- _Data in this exercise_:
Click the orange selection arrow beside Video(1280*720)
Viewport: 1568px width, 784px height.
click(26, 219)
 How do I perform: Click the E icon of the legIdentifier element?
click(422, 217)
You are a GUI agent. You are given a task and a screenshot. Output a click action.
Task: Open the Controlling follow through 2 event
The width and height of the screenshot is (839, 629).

- _Work item_:
Each line of the material above needs to be quoted exactly, please.

- _Response to the task_:
Click the orange selection arrow beside Video(1280*720)
Viewport: 1568px width, 784px height.
click(26, 219)
 How do I perform: Click the E icon of the legIdentifier element?
click(422, 217)
You are a GUI agent. You are given a task and a screenshot. Output a click action.
Task: Open the Controlling follow through 2 event
The width and height of the screenshot is (839, 629).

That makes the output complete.